Exercise ▸
Every line in the listing should be set down again verbatim.

Source data ▸
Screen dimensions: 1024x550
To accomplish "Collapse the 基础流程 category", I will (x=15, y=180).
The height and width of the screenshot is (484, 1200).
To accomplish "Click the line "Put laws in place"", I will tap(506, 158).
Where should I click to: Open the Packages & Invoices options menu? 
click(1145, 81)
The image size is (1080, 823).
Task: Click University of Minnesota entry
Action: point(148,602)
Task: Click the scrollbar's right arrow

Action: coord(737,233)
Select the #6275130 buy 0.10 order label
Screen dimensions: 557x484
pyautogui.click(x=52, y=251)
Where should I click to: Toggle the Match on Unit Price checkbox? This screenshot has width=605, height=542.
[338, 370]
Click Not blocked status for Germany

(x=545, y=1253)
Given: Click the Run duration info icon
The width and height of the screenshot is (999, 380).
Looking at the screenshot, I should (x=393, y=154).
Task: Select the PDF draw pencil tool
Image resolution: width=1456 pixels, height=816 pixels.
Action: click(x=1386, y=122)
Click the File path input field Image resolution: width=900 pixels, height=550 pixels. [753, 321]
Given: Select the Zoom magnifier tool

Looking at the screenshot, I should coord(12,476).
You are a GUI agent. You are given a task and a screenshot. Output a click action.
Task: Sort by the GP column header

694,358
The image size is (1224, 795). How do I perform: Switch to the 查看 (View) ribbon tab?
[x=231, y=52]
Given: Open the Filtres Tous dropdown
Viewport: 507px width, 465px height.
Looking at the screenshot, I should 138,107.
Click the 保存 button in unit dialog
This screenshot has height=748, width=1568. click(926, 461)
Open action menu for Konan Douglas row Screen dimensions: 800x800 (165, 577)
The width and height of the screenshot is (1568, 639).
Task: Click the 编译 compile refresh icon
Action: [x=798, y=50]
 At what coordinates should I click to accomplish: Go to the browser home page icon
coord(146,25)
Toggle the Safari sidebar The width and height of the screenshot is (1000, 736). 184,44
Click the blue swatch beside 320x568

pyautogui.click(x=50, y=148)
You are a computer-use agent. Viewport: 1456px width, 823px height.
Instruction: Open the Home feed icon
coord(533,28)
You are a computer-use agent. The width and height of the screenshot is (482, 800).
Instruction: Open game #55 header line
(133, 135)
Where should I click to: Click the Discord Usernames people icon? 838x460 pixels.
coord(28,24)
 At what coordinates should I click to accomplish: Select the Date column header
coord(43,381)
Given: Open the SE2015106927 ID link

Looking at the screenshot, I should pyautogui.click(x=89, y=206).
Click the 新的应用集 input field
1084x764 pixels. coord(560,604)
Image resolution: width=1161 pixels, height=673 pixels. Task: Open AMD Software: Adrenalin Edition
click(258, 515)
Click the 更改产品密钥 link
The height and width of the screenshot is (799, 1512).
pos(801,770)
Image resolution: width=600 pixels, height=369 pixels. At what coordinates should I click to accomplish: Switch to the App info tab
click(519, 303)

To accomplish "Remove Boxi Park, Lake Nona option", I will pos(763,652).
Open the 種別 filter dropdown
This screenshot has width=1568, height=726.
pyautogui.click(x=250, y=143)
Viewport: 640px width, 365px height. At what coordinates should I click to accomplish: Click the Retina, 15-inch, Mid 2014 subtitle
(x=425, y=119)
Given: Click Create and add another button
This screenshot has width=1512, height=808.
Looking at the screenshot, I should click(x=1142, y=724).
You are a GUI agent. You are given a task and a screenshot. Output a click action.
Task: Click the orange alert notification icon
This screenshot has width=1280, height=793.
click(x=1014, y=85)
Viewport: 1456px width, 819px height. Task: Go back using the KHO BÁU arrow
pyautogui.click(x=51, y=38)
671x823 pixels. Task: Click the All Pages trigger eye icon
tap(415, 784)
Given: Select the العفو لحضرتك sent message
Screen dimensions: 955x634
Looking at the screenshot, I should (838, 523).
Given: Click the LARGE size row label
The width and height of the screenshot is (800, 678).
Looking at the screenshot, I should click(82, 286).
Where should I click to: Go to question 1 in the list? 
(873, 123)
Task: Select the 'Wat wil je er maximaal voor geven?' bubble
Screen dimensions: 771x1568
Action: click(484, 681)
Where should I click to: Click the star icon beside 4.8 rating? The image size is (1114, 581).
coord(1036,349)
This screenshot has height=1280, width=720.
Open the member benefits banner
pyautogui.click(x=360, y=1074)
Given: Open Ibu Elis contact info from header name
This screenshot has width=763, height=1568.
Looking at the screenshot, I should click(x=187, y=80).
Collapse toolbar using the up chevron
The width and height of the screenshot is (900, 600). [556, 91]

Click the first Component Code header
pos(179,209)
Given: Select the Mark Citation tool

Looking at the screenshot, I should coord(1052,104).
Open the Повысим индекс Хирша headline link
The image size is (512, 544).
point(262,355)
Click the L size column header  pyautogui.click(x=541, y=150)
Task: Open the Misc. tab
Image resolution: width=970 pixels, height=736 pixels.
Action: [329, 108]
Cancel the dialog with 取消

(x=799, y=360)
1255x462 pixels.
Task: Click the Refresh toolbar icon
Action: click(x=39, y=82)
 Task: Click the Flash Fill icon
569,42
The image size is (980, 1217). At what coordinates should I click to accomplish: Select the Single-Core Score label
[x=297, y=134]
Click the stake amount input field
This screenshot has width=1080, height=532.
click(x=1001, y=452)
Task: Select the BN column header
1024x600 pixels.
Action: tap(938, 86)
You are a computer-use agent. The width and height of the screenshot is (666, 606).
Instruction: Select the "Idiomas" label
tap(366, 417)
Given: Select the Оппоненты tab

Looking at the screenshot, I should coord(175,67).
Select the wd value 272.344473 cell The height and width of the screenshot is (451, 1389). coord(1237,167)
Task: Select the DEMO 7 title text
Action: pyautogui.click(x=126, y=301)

Completed task ▸
Screen dimensions: 1024x550
To accomplish "Collapse the 基础流程 category", I will (x=15, y=180).
The height and width of the screenshot is (484, 1200).
To accomplish "Click the line "Put laws in place"", I will tap(506, 158).
Where should I click to: Open the Packages & Invoices options menu? 
click(1145, 81)
The image size is (1080, 823).
Task: Click University of Minnesota entry
Action: point(148,602)
Task: Click the scrollbar's right arrow

Action: coord(737,233)
Select the #6275130 buy 0.10 order label
Screen dimensions: 557x484
pyautogui.click(x=52, y=251)
Where should I click to: Toggle the Match on Unit Price checkbox? This screenshot has width=605, height=542.
[338, 370]
Click Not blocked status for Germany

(x=545, y=1253)
Given: Click the Run duration info icon
The width and height of the screenshot is (999, 380).
Looking at the screenshot, I should (x=393, y=154).
Task: Select the PDF draw pencil tool
Image resolution: width=1456 pixels, height=816 pixels.
Action: click(x=1386, y=122)
Click the File path input field Image resolution: width=900 pixels, height=550 pixels. [753, 321]
Given: Select the Zoom magnifier tool

Looking at the screenshot, I should coord(12,476).
You are a GUI agent. You are given a task and a screenshot. Output a click action.
Task: Sort by the GP column header

694,358
The image size is (1224, 795). How do I perform: Switch to the 查看 (View) ribbon tab?
[x=231, y=52]
Given: Open the Filtres Tous dropdown
Viewport: 507px width, 465px height.
Looking at the screenshot, I should 138,107.
Click the 保存 button in unit dialog
This screenshot has height=748, width=1568. click(926, 461)
Open action menu for Konan Douglas row Screen dimensions: 800x800 (165, 577)
The width and height of the screenshot is (1568, 639).
Task: Click the 编译 compile refresh icon
Action: [x=798, y=50]
 At what coordinates should I click to accomplish: Go to the browser home page icon
coord(146,25)
Toggle the Safari sidebar The width and height of the screenshot is (1000, 736). 184,44
Click the blue swatch beside 320x568

pyautogui.click(x=50, y=148)
You are a computer-use agent. Viewport: 1456px width, 823px height.
Instruction: Open the Home feed icon
coord(533,28)
You are a computer-use agent. The width and height of the screenshot is (482, 800).
Instruction: Open game #55 header line
(133, 135)
Where should I click to: Click the Discord Usernames people icon? 838x460 pixels.
coord(28,24)
 At what coordinates should I click to accomplish: Select the Date column header
coord(43,381)
Given: Open the SE2015106927 ID link

Looking at the screenshot, I should pyautogui.click(x=89, y=206).
Click the 新的应用集 input field
1084x764 pixels. coord(560,604)
Image resolution: width=1161 pixels, height=673 pixels. Task: Open AMD Software: Adrenalin Edition
click(258, 515)
Click the 更改产品密钥 link
The height and width of the screenshot is (799, 1512).
pos(801,770)
Image resolution: width=600 pixels, height=369 pixels. At what coordinates should I click to accomplish: Switch to the App info tab
click(519, 303)

To accomplish "Remove Boxi Park, Lake Nona option", I will pos(763,652).
Open the 種別 filter dropdown
This screenshot has width=1568, height=726.
pyautogui.click(x=250, y=143)
Viewport: 640px width, 365px height. At what coordinates should I click to accomplish: Click the Retina, 15-inch, Mid 2014 subtitle
(x=425, y=119)
Given: Click Create and add another button
This screenshot has width=1512, height=808.
Looking at the screenshot, I should click(x=1142, y=724).
You are a GUI agent. You are given a task and a screenshot. Output a click action.
Task: Click the orange alert notification icon
This screenshot has width=1280, height=793.
click(x=1014, y=85)
Viewport: 1456px width, 819px height. Task: Go back using the KHO BÁU arrow
pyautogui.click(x=51, y=38)
671x823 pixels. Task: Click the All Pages trigger eye icon
tap(415, 784)
Given: Select the العفو لحضرتك sent message
Screen dimensions: 955x634
Looking at the screenshot, I should (838, 523).
Given: Click the LARGE size row label
The width and height of the screenshot is (800, 678).
Looking at the screenshot, I should click(82, 286).
Where should I click to: Go to question 1 in the list? 
(873, 123)
Task: Select the 'Wat wil je er maximaal voor geven?' bubble
Screen dimensions: 771x1568
Action: click(484, 681)
Where should I click to: Click the star icon beside 4.8 rating? The image size is (1114, 581).
coord(1036,349)
This screenshot has height=1280, width=720.
Open the member benefits banner
pyautogui.click(x=360, y=1074)
Given: Open Ibu Elis contact info from header name
This screenshot has width=763, height=1568.
Looking at the screenshot, I should click(x=187, y=80).
Collapse toolbar using the up chevron
The width and height of the screenshot is (900, 600). [556, 91]

Click the first Component Code header
pos(179,209)
Given: Select the Mark Citation tool

Looking at the screenshot, I should coord(1052,104).
Open the Повысим индекс Хирша headline link
The image size is (512, 544).
point(262,355)
Click the L size column header  pyautogui.click(x=541, y=150)
Task: Open the Misc. tab
Image resolution: width=970 pixels, height=736 pixels.
Action: [329, 108]
Cancel the dialog with 取消

(x=799, y=360)
1255x462 pixels.
Task: Click the Refresh toolbar icon
Action: click(x=39, y=82)
 Task: Click the Flash Fill icon
569,42
The image size is (980, 1217). At what coordinates should I click to accomplish: Select the Single-Core Score label
[x=297, y=134]
Click the stake amount input field
This screenshot has width=1080, height=532.
click(x=1001, y=452)
Task: Select the BN column header
1024x600 pixels.
Action: tap(938, 86)
You are a computer-use agent. The width and height of the screenshot is (666, 606).
Instruction: Select the "Idiomas" label
tap(366, 417)
Given: Select the Оппоненты tab

Looking at the screenshot, I should coord(175,67).
Select the wd value 272.344473 cell The height and width of the screenshot is (451, 1389). coord(1237,167)
Task: Select the DEMO 7 title text
Action: pyautogui.click(x=126, y=301)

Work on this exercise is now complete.